Добавить в цитаты Настройки чтения

Страница 1 из 3



Песа Амнуэль

Тяжкое бремя абсорбции

На прошлой неделе газета «Маарив» опубликовала любопытную статистическую справку: оказывается, после того, как была введена генетическая проверка новых репатриантов по методу Штарка, доля олим-неевреев увеличилась на восемнадцать процентов. Этот парадокс поставил автора заметки в тупик.

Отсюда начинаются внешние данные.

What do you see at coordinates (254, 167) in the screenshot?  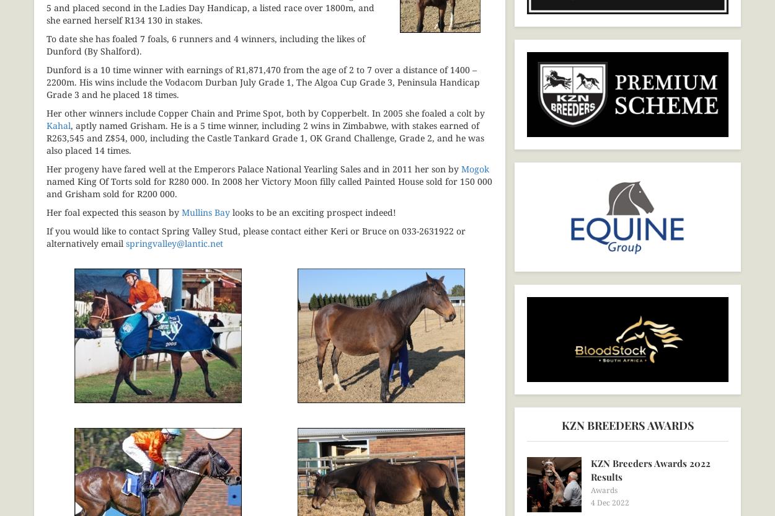 I see `'Her progeny have fared well at the Emperors Palace National Yearling Sales and in 2011 her son by'` at bounding box center [254, 167].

На первый взгляд, действительно, непонятно, но в сущности совершенно предсказуемо. Просто, если раньше еврей, женатый на узбечке, оставлял своего мусульманского тестя в славном городе Ташкенте, то теперь прихватывал старика с собой. Во-первых, на всякий случай — мало ли какой тест придет в голову членам Кнессета в следующем году? А во-вторых, имея в доме мусульманина, легче находить общий язык с многочисленными представителями суверенного государства Палестина, наводнившими израильские города в поисках работы.

Да, господа, этот — генетический — парадокс легко объясним, но вы мне лучше объясните другой: почему прежде палестинцы были довольны, когда их называли палестинцами, а не арабами, а сейчас требуют, чтобы их величали не иначе как гражданами независимого государства Палестина? Это ведь длинно и неудобно!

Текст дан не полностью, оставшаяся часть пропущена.